Scientists Find a way to rapidly produce functional cells that restore myelin

Sept 26, 2011



Process paves way for research, possible treatments of multiple sclerosis and more

Scientists at Case Western Reserve University School of Medicine found a way to rapidly produce pure populations of cells that grow into the protective myelin coating on nerves in mice. Their process opens a door to research and potential treatments formultiple sclerosiscerebral palsy and other demyelinating diseases afflicting millions of people worldwide.


The findings will be published in the online issue of Nature Methods, Sunday, Sept. 25, at 1 p.m. EST.
"The mouse cells that we utilized, which are pluripotent epiblast stem cells, can make any cell type in body," Paul Tesar, an assistant professor of genetics at Case Western Reserve and senior author of the study, explained. "So our goal was to devise precise methods to specifically turn them into pure populations of myelinating cells, called oligodendrocyte progenitor cells, or OPCs."
Their success holds promise for basic research and beyond.

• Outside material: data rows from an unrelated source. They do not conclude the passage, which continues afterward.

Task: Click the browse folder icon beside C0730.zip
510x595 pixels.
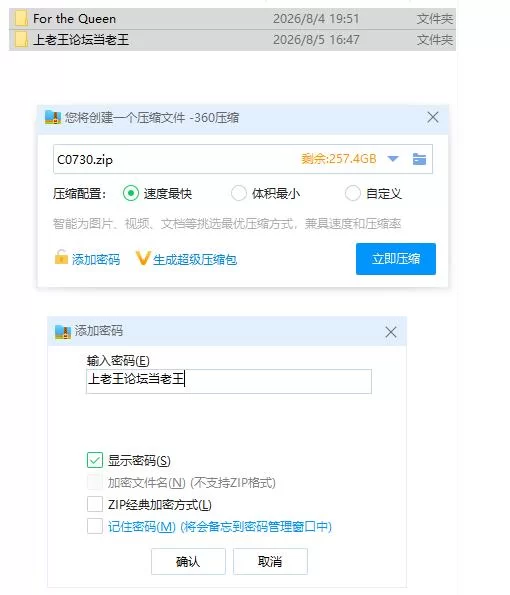Action: (x=419, y=159)
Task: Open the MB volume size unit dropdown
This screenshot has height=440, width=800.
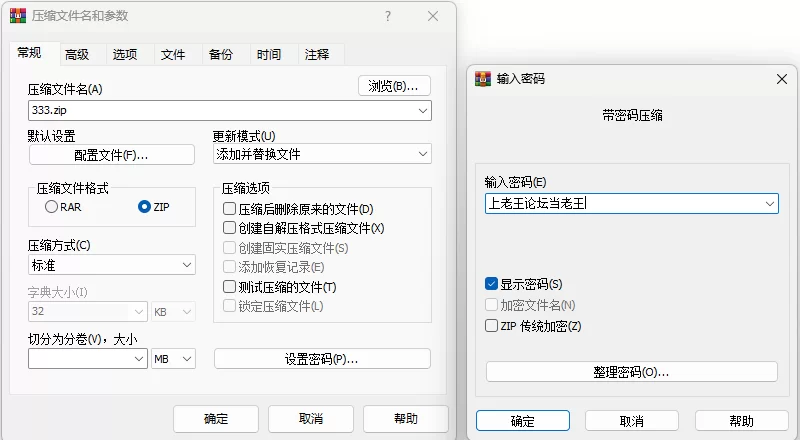Action: [173, 359]
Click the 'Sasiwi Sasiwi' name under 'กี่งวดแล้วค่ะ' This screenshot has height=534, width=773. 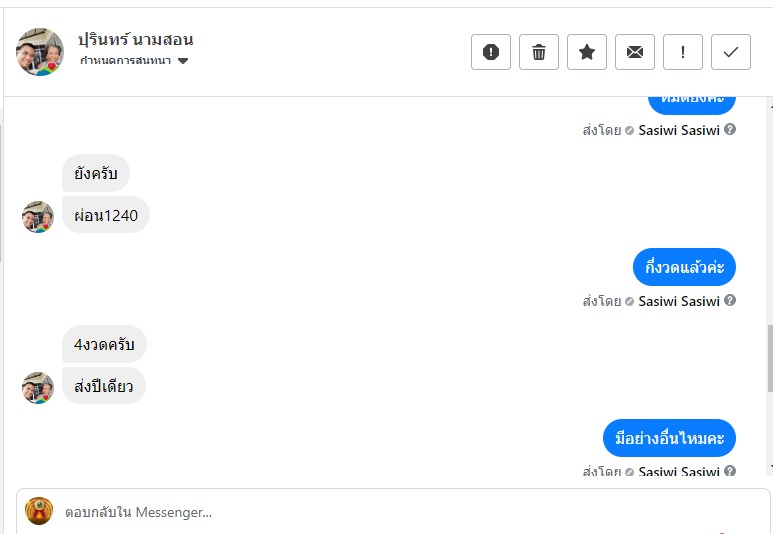click(679, 301)
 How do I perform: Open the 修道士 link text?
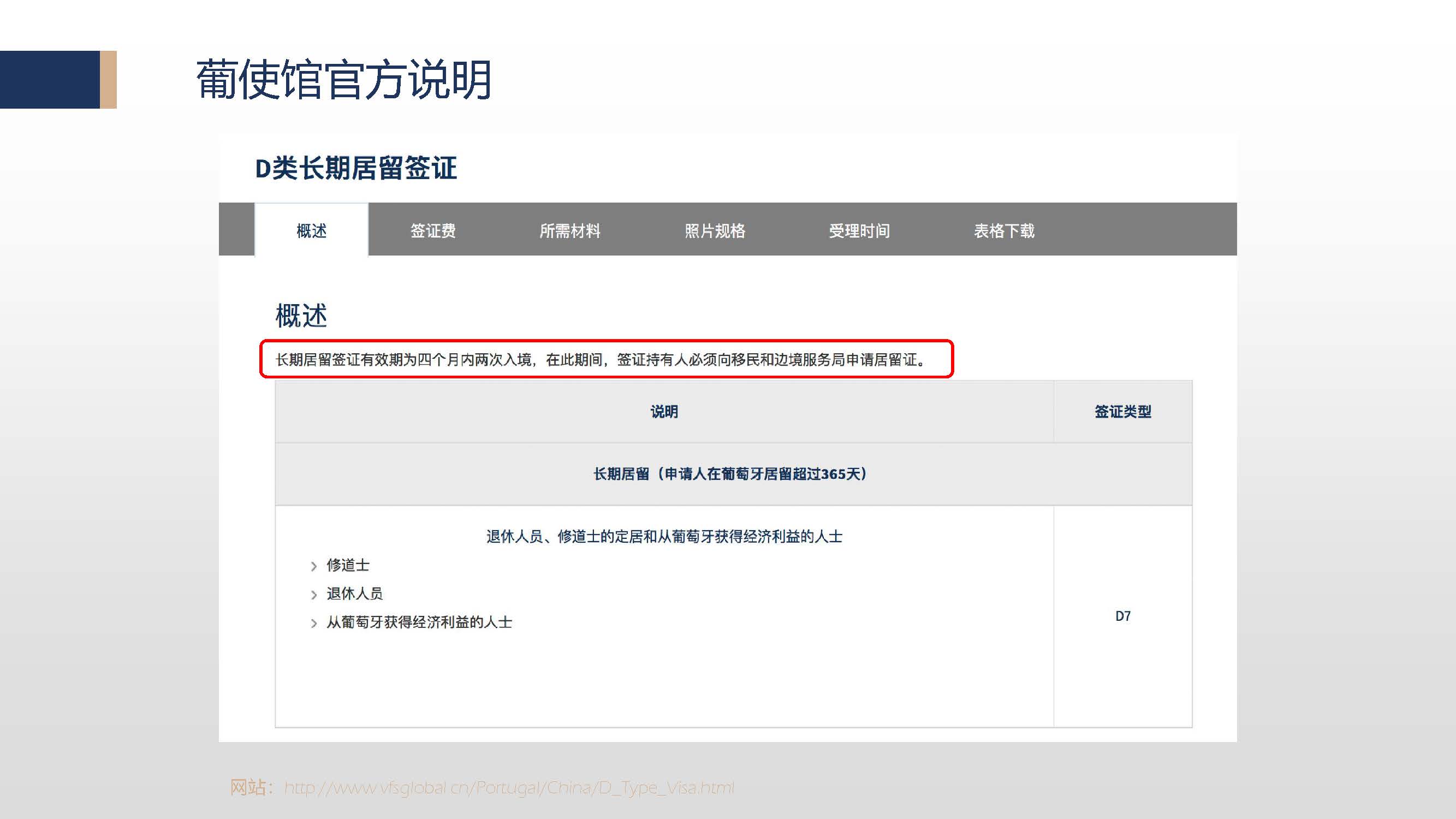[x=348, y=565]
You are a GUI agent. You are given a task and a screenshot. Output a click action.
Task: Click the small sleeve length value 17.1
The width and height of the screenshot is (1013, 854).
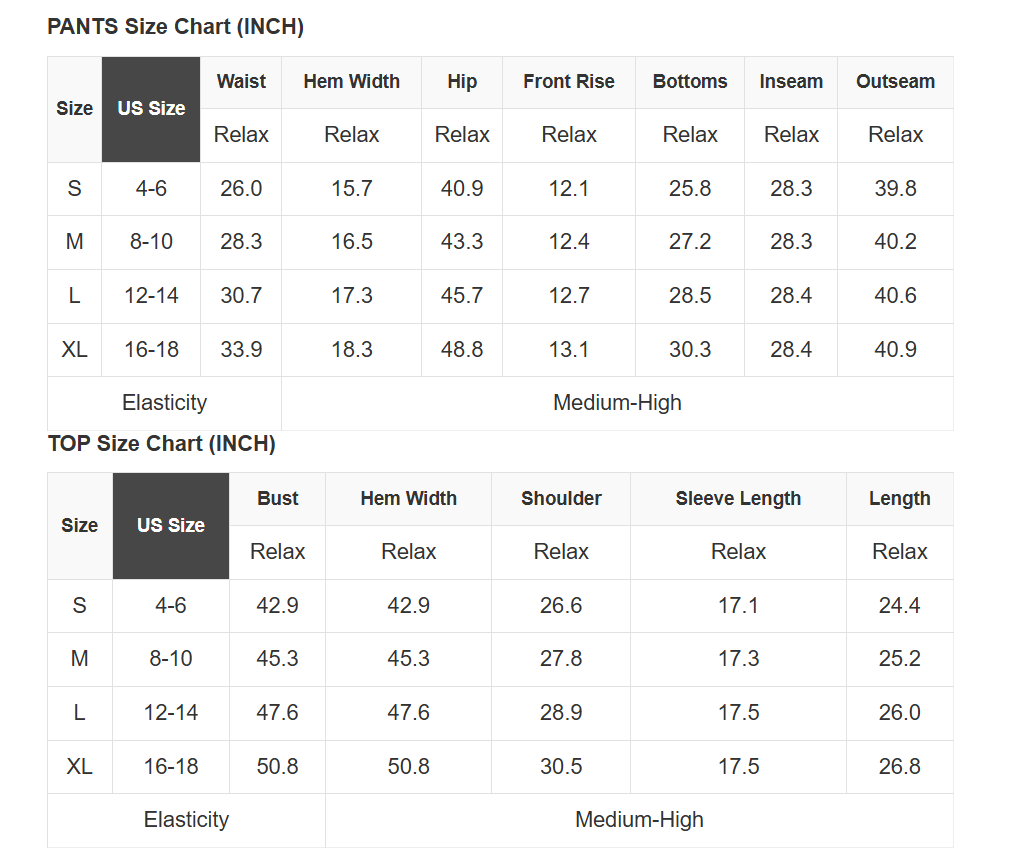tap(738, 606)
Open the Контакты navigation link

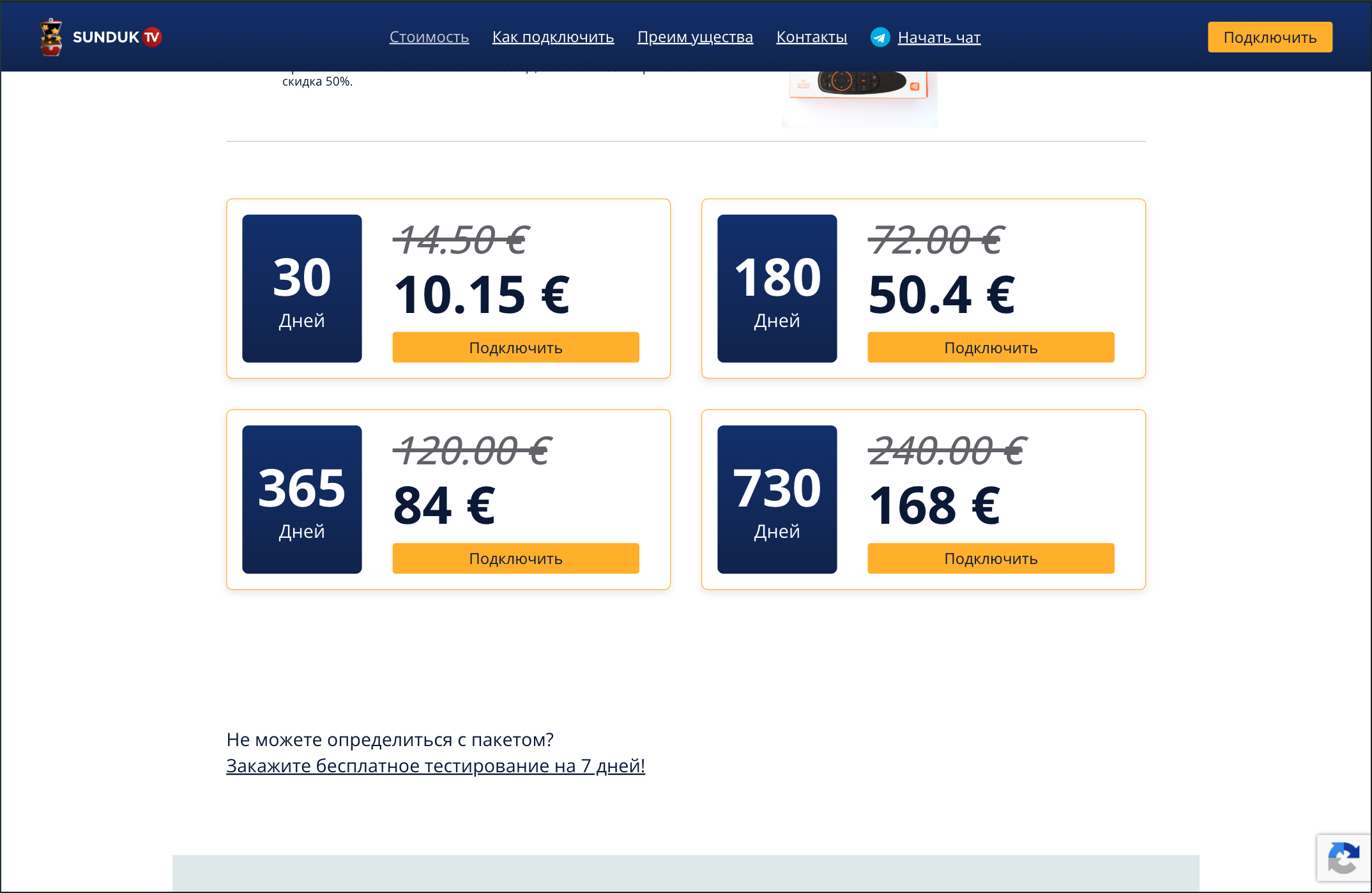(812, 37)

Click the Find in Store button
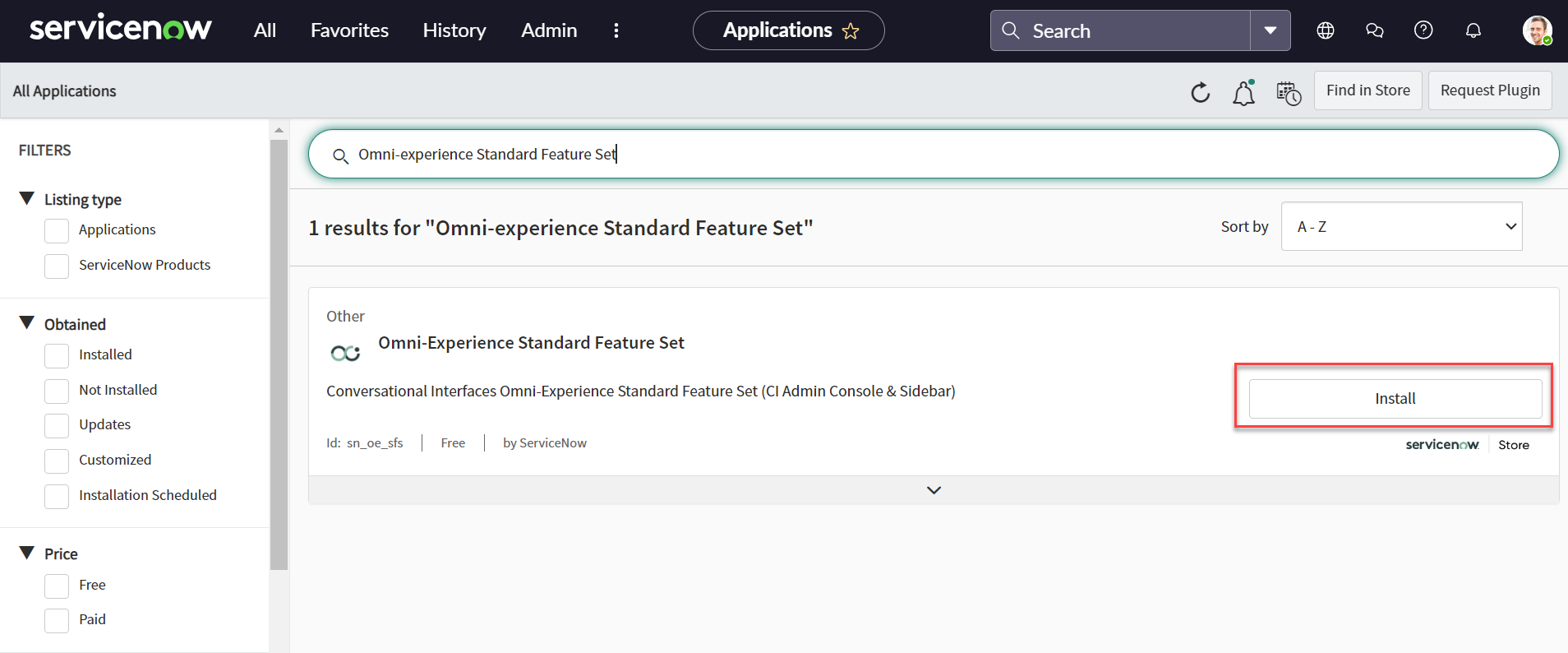[x=1367, y=90]
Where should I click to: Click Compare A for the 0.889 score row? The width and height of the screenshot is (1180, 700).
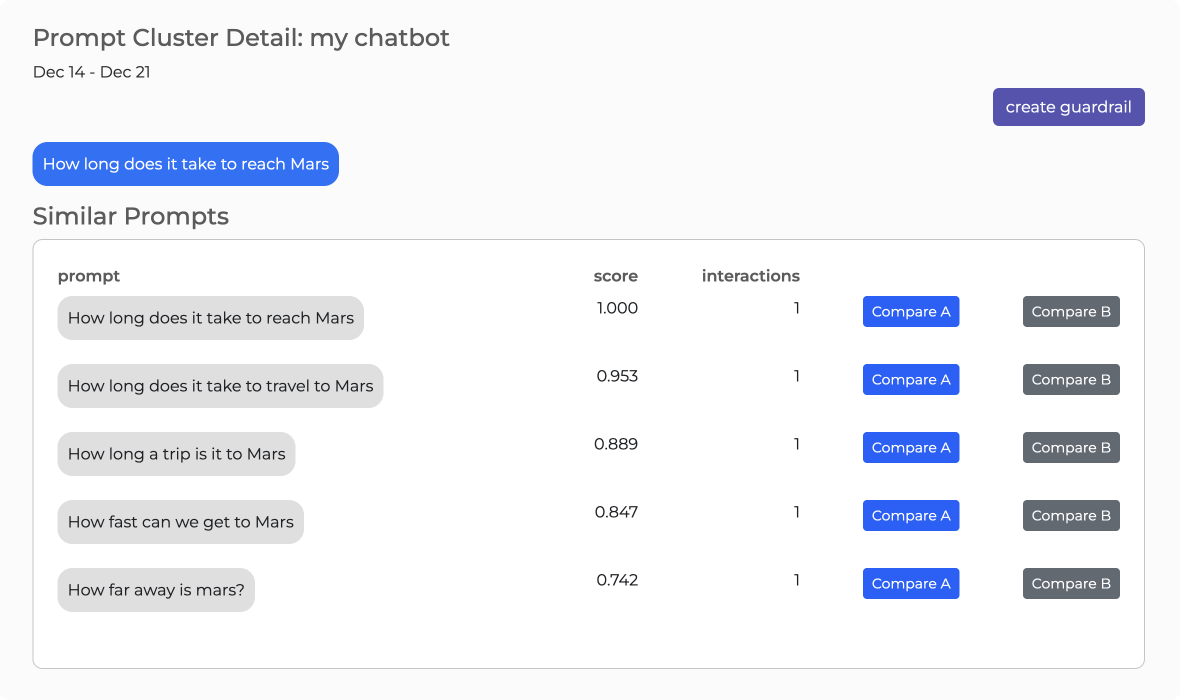[x=910, y=447]
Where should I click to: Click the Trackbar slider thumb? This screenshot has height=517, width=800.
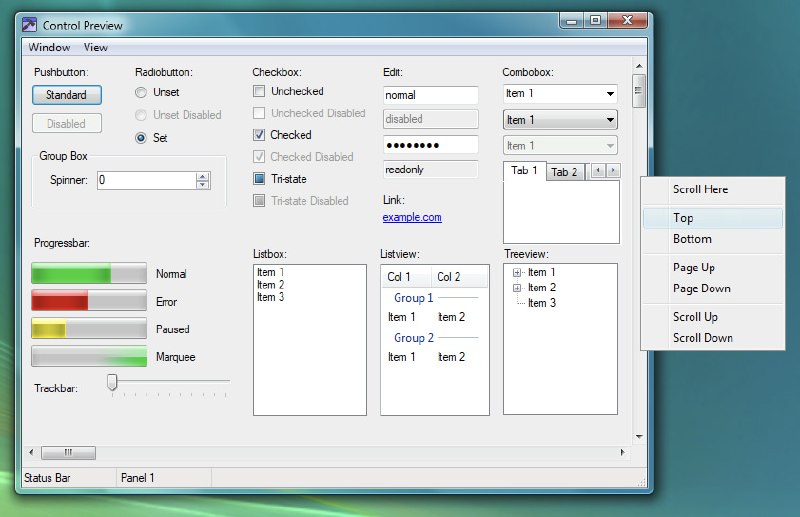coord(112,381)
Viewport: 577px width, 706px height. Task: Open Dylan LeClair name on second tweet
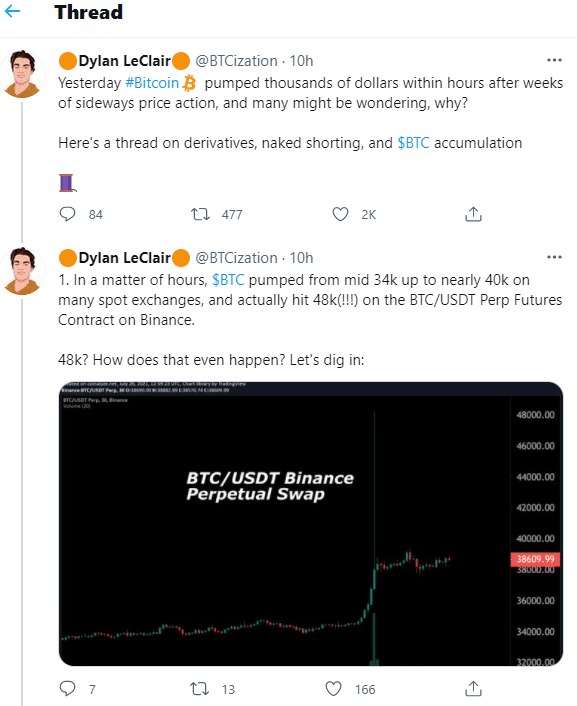coord(124,258)
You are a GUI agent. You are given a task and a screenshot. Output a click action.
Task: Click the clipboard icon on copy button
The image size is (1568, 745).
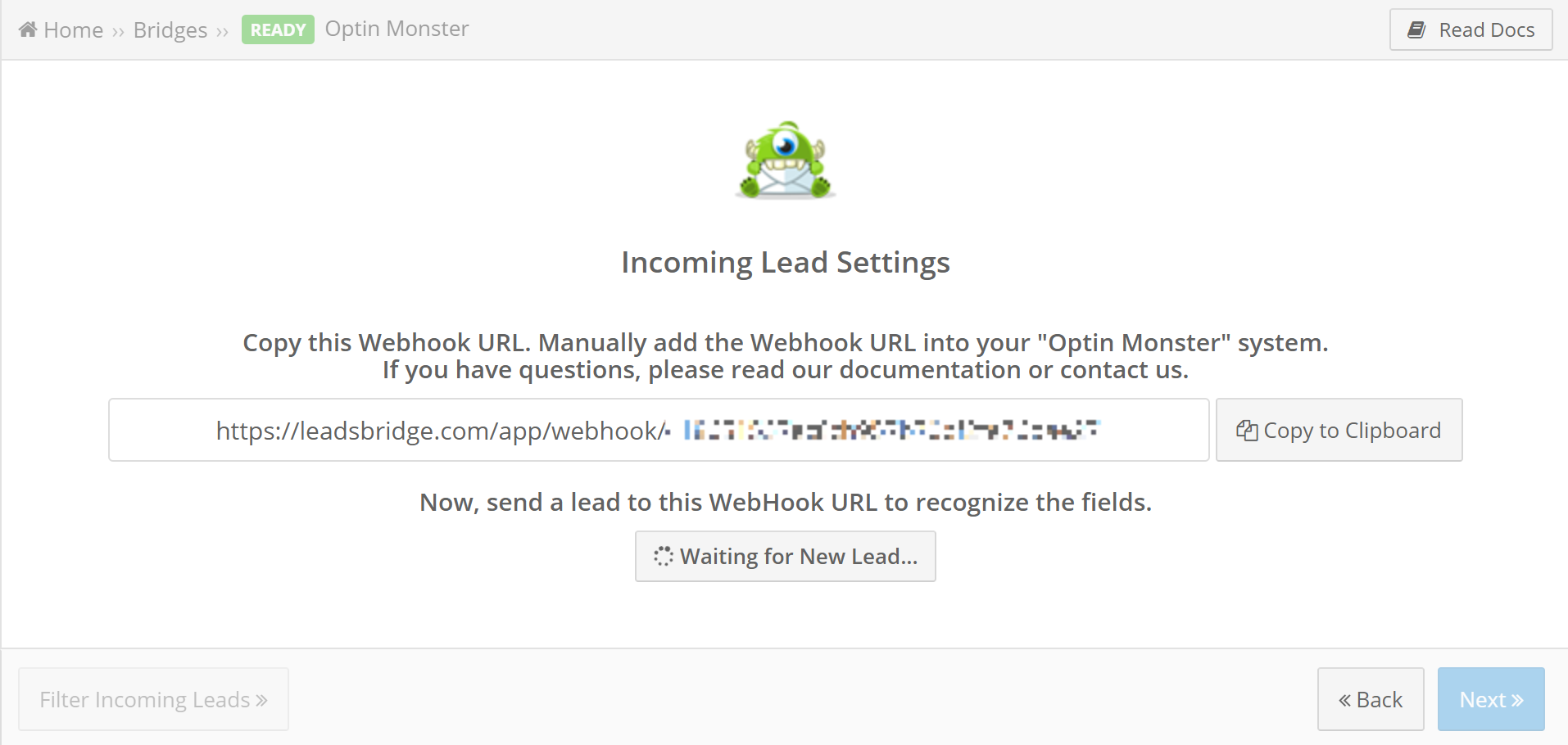(x=1247, y=431)
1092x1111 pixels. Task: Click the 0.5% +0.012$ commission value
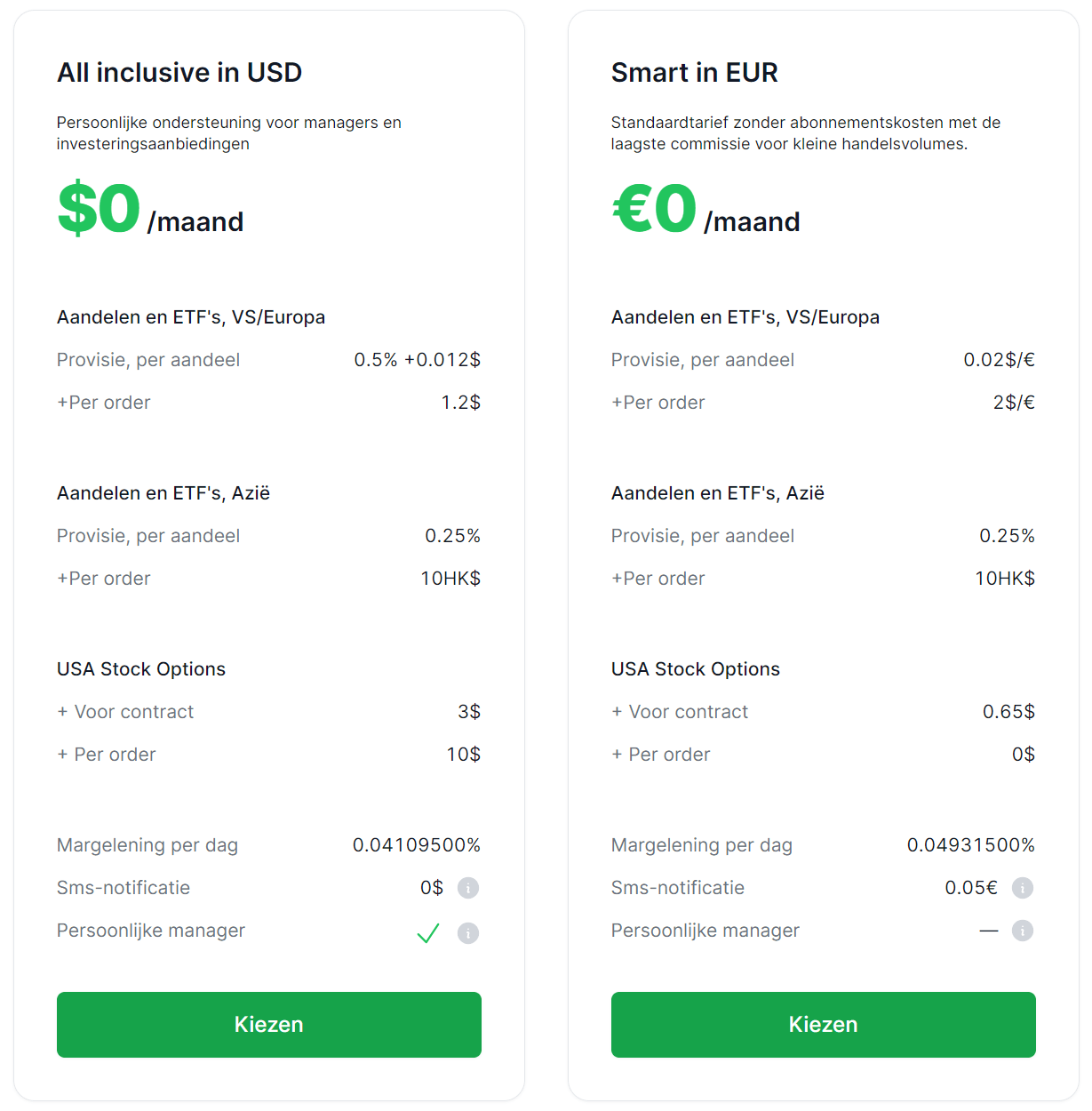point(417,359)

"The ability of these methods to produce functional cells that restore myelin in diseased mice provides a solid framework for the ability to produce analogous human cells for use in the clinic," said Robert H. Miller, vice dean for research at the school of medicine and an author of the paper.
Tesar worked with CWRU School of Medicine researchers Fadi J. Najm, Shreya Nayak, and Peter C. Scacheri, from the department of genetics; Anita Zaremba, Andrew V. Caprariello and Miller, from the department of neurosciences; and with Eric. C. Freundt, now at the University of Tampa.
Myelin protects nerve axons and provides insulation needed for signals to pass along nerves intact. Loss of the coating results in damage to nerves and diminished signal-carrying capacity, which can be expressed outwardly in symptoms such as loss of coordination and cognitive function.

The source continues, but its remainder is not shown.